- EXERCISE AIM: Among the entries below, please repeat exactly and only the lines from the line containing "Accept (968, 2559)" to the line containing "Préférences en matière de cookies (479, 2471)", both lines included.

- RAW DATA:
*** Block opens ***

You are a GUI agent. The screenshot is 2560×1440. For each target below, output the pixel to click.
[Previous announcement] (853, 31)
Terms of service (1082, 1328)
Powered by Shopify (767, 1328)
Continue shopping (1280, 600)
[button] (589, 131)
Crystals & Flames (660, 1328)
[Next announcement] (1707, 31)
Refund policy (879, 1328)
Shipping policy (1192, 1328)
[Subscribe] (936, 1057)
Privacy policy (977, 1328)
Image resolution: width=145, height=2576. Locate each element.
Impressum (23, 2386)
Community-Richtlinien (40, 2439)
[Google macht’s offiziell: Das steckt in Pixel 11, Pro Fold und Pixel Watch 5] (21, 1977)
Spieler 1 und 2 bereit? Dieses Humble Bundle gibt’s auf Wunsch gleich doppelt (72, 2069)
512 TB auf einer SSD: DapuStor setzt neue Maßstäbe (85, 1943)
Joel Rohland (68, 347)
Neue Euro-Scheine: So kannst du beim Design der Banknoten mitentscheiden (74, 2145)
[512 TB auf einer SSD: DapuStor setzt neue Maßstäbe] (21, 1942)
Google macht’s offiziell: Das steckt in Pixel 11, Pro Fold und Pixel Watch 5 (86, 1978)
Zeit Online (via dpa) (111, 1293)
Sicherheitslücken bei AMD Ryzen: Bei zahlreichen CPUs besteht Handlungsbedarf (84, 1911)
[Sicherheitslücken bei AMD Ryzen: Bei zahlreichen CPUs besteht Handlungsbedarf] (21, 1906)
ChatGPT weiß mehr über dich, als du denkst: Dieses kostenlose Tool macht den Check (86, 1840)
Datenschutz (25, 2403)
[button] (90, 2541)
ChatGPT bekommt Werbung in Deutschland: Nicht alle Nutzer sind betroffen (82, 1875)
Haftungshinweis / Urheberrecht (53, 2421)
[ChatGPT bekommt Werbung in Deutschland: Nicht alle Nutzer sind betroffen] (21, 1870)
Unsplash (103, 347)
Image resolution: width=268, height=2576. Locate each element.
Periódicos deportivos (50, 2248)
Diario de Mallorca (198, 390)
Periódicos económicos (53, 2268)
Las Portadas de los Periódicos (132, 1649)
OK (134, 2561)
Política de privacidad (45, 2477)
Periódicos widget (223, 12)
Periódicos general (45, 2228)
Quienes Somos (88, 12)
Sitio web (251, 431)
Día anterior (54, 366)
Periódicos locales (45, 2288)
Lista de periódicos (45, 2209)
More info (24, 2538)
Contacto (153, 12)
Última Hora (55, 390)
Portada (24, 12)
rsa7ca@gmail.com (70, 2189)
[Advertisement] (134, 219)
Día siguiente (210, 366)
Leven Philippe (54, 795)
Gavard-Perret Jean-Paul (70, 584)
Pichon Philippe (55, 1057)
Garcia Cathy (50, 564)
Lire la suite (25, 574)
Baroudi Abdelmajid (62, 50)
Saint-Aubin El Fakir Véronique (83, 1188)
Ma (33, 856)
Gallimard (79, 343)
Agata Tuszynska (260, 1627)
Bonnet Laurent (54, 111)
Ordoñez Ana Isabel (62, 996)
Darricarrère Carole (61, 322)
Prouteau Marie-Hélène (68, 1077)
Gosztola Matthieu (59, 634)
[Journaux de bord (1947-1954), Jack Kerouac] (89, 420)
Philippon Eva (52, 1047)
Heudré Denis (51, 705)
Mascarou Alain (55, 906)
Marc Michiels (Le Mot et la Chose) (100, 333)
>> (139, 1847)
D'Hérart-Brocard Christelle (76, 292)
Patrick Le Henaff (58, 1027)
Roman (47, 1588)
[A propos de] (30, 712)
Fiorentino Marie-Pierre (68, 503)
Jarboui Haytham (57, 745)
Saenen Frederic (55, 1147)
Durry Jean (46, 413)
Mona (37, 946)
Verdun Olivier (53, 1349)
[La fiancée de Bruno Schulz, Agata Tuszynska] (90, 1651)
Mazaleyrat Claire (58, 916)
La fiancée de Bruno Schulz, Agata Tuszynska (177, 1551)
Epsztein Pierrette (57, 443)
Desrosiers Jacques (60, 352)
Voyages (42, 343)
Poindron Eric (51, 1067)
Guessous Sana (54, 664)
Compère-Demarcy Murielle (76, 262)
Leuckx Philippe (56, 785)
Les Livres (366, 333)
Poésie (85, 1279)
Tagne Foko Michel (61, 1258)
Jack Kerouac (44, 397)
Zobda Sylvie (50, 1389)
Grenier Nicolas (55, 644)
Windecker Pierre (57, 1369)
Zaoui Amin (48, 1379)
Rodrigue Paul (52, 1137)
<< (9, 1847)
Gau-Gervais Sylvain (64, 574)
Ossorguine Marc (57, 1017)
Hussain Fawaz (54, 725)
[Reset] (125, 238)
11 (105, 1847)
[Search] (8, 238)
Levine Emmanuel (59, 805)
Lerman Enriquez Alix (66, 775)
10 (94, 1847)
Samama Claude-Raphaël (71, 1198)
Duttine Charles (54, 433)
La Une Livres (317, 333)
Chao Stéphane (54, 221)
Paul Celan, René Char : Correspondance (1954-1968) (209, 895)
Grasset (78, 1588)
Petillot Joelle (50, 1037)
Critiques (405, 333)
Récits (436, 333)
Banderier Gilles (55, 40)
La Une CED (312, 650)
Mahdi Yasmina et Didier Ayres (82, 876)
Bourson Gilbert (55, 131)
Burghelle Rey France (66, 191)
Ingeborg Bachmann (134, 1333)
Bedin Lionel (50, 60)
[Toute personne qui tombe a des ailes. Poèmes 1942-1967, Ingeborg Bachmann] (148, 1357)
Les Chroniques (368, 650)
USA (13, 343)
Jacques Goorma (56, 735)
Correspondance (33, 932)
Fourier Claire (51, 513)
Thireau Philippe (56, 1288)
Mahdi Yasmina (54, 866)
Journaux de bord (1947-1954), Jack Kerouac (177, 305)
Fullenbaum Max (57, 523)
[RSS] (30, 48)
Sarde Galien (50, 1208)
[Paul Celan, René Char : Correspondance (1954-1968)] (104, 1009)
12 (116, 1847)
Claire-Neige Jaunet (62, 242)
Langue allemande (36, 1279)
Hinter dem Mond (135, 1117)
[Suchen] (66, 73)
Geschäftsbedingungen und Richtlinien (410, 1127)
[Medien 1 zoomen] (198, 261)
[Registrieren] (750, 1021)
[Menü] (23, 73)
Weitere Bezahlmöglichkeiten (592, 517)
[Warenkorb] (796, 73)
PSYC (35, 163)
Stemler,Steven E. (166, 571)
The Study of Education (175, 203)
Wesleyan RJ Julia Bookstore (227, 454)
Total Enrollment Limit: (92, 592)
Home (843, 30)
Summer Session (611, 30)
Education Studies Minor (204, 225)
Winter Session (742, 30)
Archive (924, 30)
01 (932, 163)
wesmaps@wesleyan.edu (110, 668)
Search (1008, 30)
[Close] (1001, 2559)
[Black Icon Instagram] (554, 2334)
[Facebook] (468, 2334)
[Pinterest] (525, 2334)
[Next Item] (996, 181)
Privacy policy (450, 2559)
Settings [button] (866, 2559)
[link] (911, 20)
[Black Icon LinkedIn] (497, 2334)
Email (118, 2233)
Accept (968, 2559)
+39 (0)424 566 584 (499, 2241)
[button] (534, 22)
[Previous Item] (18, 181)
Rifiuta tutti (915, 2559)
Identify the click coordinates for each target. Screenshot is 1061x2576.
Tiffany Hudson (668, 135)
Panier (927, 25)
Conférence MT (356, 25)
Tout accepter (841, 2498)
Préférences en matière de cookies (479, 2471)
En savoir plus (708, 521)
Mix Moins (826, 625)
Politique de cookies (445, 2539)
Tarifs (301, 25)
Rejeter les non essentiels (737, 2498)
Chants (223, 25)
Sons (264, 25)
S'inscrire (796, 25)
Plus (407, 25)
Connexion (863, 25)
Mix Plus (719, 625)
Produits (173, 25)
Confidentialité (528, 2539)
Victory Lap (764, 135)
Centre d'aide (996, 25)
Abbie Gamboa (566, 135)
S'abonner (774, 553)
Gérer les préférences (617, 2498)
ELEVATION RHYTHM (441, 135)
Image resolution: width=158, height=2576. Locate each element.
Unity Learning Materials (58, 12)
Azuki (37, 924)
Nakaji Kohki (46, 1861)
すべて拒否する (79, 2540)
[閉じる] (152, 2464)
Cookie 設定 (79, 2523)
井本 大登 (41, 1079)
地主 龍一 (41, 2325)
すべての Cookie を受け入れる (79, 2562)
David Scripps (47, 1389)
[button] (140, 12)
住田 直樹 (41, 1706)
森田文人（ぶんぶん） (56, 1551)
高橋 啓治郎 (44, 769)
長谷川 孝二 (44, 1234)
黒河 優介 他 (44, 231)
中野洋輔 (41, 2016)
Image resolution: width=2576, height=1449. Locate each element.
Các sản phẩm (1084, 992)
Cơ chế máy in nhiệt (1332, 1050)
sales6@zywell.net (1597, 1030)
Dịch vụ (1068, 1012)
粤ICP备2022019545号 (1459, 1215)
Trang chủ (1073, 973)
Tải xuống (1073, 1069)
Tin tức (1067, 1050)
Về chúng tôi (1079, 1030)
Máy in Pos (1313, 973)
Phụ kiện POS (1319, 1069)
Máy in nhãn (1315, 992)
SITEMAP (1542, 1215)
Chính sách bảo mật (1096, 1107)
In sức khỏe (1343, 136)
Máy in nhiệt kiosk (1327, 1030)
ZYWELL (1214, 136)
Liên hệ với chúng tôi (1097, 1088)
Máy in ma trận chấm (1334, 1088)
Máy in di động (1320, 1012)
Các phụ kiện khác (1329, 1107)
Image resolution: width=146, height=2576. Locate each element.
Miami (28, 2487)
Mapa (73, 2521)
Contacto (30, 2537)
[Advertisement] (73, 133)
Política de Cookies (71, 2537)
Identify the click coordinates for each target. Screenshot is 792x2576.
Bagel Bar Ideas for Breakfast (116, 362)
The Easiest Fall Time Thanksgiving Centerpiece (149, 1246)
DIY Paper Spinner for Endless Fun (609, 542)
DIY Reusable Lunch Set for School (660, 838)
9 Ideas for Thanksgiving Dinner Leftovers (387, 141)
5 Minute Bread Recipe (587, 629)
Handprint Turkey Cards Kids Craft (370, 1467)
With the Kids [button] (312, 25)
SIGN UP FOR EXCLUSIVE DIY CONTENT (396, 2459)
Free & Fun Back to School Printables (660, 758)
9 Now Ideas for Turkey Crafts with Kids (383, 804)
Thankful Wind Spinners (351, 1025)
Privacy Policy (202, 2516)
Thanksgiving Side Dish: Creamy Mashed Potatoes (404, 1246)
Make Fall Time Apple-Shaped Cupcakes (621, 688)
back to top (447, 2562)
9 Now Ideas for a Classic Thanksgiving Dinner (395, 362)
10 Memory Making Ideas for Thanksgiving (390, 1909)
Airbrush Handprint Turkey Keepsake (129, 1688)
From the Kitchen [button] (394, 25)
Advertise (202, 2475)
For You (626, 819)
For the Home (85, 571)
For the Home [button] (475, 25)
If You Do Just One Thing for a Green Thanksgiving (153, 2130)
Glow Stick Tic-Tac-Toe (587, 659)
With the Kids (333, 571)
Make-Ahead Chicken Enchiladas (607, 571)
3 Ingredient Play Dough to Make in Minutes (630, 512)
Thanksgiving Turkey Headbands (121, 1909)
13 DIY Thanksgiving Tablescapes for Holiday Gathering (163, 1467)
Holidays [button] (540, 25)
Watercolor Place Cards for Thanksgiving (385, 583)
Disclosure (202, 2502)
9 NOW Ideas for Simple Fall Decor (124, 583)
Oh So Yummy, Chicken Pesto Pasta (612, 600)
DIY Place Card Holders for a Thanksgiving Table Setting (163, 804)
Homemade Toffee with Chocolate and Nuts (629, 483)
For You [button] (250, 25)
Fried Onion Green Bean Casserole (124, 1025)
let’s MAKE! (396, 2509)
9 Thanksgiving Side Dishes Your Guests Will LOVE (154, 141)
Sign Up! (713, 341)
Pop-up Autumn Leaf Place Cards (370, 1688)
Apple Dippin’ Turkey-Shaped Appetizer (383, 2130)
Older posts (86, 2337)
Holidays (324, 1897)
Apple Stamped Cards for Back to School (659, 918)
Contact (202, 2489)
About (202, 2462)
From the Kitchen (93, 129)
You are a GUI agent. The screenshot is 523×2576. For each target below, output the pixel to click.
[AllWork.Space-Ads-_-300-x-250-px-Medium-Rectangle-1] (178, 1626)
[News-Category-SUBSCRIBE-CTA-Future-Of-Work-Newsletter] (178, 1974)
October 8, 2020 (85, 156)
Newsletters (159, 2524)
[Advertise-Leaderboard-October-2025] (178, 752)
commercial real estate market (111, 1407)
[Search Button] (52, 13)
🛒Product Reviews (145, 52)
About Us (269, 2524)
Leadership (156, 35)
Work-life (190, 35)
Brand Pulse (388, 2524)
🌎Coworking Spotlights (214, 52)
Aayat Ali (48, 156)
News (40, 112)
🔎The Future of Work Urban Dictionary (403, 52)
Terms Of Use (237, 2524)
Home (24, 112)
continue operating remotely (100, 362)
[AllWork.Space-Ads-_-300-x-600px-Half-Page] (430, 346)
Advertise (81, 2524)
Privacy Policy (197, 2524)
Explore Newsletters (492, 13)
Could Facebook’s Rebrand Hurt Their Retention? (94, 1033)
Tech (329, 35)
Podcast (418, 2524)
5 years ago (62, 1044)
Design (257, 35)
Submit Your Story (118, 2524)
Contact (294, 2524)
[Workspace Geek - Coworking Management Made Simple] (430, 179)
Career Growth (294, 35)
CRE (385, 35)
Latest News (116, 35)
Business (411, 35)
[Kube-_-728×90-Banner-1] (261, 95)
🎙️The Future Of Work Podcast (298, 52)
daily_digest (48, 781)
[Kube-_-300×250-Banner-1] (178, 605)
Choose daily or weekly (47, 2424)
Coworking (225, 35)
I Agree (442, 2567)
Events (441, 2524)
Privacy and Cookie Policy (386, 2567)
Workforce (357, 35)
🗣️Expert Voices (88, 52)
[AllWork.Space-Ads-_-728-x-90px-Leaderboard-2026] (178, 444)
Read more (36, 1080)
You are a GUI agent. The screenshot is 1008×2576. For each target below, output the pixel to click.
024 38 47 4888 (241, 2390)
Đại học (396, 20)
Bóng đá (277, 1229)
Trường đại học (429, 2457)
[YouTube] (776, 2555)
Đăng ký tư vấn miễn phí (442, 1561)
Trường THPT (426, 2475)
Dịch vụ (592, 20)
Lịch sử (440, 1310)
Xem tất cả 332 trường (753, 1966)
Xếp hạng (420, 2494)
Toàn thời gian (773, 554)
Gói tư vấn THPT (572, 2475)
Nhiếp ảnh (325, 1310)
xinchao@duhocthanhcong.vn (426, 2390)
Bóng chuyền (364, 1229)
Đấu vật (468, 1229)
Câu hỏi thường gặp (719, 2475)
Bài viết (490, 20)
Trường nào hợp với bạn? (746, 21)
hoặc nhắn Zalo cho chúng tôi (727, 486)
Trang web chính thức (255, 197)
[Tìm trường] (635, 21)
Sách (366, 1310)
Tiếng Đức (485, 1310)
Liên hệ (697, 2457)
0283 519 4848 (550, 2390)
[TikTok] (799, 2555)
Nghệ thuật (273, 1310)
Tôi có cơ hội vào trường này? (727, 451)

*** Block closes ***

- OUTPUT OF THE EXERCISE:
Accept (968, 2559)
+39 (0)424 566 584 (499, 2241)
[button] (534, 22)
[Previous Item] (18, 181)
Rifiuta tutti (915, 2559)
Identify the click coordinates for each target. Screenshot is 1061x2576.
Tiffany Hudson (668, 135)
Panier (927, 25)
Conférence MT (356, 25)
Tout accepter (841, 2498)
Préférences en matière de cookies (479, 2471)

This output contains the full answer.